The default PostgreSQL image can be rebuilt from the repository root with `Dockerfile.postgres`. The Dockerfile starts from `pgvector/pgvector:pg18-trixie`, builds Apache AGE for PostgreSQL 18, and installs an init script that creates both the `vector` and `age` extensions for new databases.

For local development or single-host deployment:

```bash
docker build -f Dockerfile.postgres \
  -t gzdaniel/postgres-for-rag:pg18-age-pgvector \
  .
```

To publish the image to your own registry, use a private tag:

```bash
docker build -f Dockerfile.postgres \
  -t registry.example.com/postgres-for-rag:pg18-age-pgvector \
  .
docker push registry.example.com/postgres-for-rag:pg18-age-pgvector
```

For a multi-architecture image:

```bash
docker buildx build \
  --platform linux/amd64,linux/arm64 \
  -f Dockerfile.postgres \
  -t registry.example.com/postgres-for-rag:pg18-age-pgvector \
  --push \
  .
```

After building a custom tag, update the `postgres.image` value in the generated `docker-compose.final.yml` to point at that tag. On later setup wizard reruns, existing wizard-managed service images are preserved.

### Updates

To update the Docker container:
```bash
docker compose pull
docker compose down
docker compose up
```

### Offline deployment

Software packages requiring `transformers`, `torch`, or `cuda` are not preinstalled in the docker images. Consequently, document extraction tools such as Docling, as well as local LLM models like Hugging Face and LMDeploy, cannot be used in an offline environment. These high-compute-resource-demanding services should not be integrated into LightRAG. Docling will be decoupled and deployed as a standalone service.

## 📦 Build Docker Images

### For local development and testing

```bash
# Build and run with Docker Compose (BuildKit automatically enabled)
docker compose up --build

# Or explicitly enable BuildKit if needed
DOCKER_BUILDKIT=1 docker compose up --build
```

**Note**: BuildKit is automatically enabled by the `# syntax=docker/dockerfile:1` directive in the Dockerfile, ensuring optimal caching performance.
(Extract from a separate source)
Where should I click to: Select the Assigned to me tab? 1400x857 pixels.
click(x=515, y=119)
### For production release

 **multi-architecture build and push**:

```bash
# Use the provided build script
./docker-build-push.sh
```

**The build script will**:

- Check Docker registry login status
- Create/use buildx builder automatically
- Build for both AMD64 and ARM64 architectures
- Push to GitHub Container Registry (ghcr.io)
- Verify the multi-architecture manifest

**Prerequisites**:

Before building multi-architecture images, ensure you have:

- Docker 20.10+ with Buildx support
- Sufficient disk space (20GB+ recommended for offline image)
- Registry access credentials (if pushing images)

### Verify official GHCR images with Cosign

Official LightRAG images published to GitHub Container Registry by GitHub Actions are signed with Sigstore Cosign using GitHub OIDC keyless signing.
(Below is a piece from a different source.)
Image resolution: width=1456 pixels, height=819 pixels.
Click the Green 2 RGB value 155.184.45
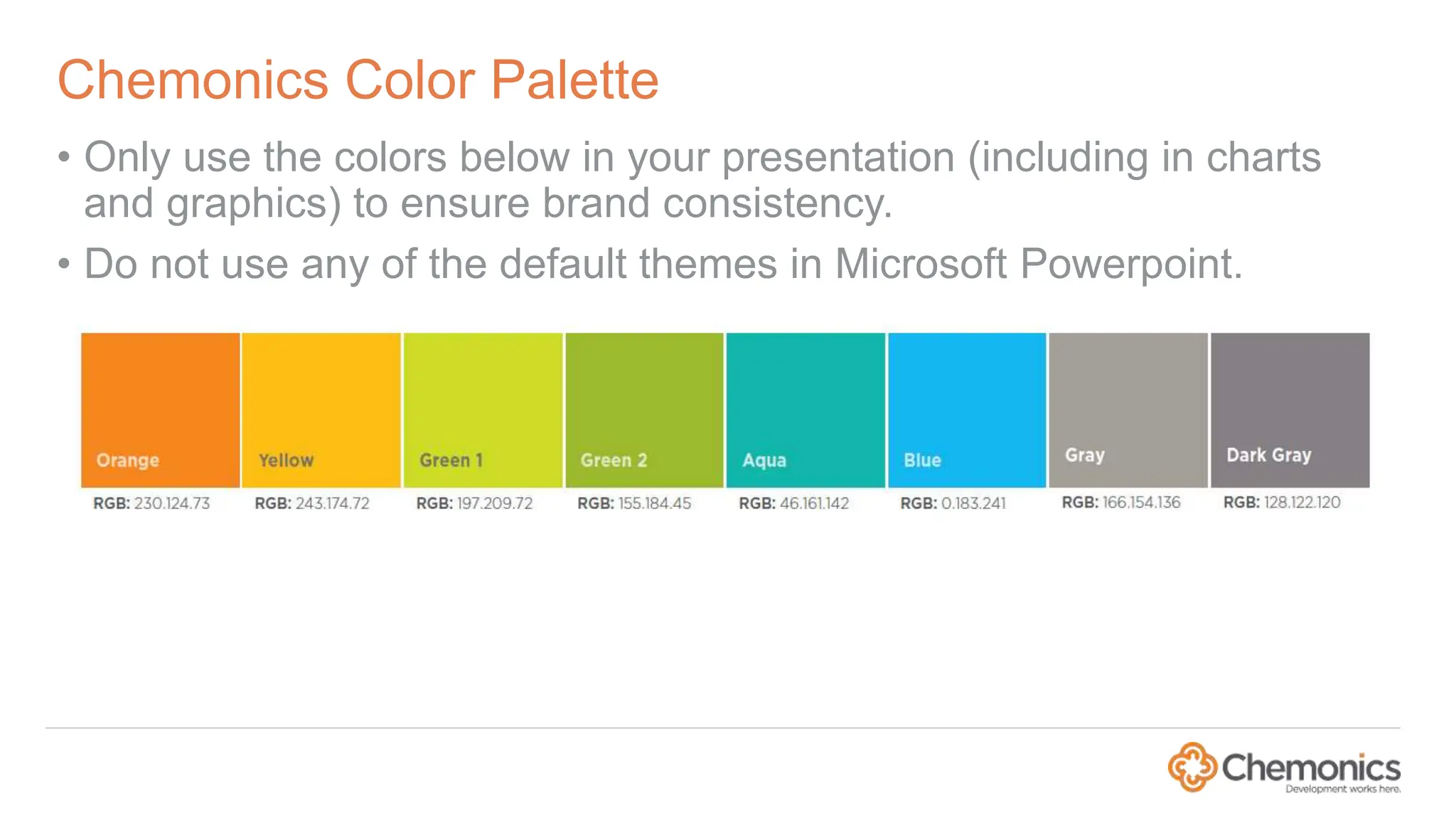[x=634, y=503]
Install `cosign`, then verify the image tag you want to run:

```bash
cosign verify ghcr.io/HKUDS/LightRAG:<tag> \
  --certificate-identity-regexp '^https://github.com/HKUDS/LightRAG/.github/workflows/(docker-publish|docker-build-manual|docker-build-lite)\.yml@refs/.+$' \
  --certificate-oidc-issuer https://token.actions.githubusercontent.com
```

Replace `<tag>` with the version tag you want to validate, for example a release tag, `latest`, `<tag>-lite`, or `lite`.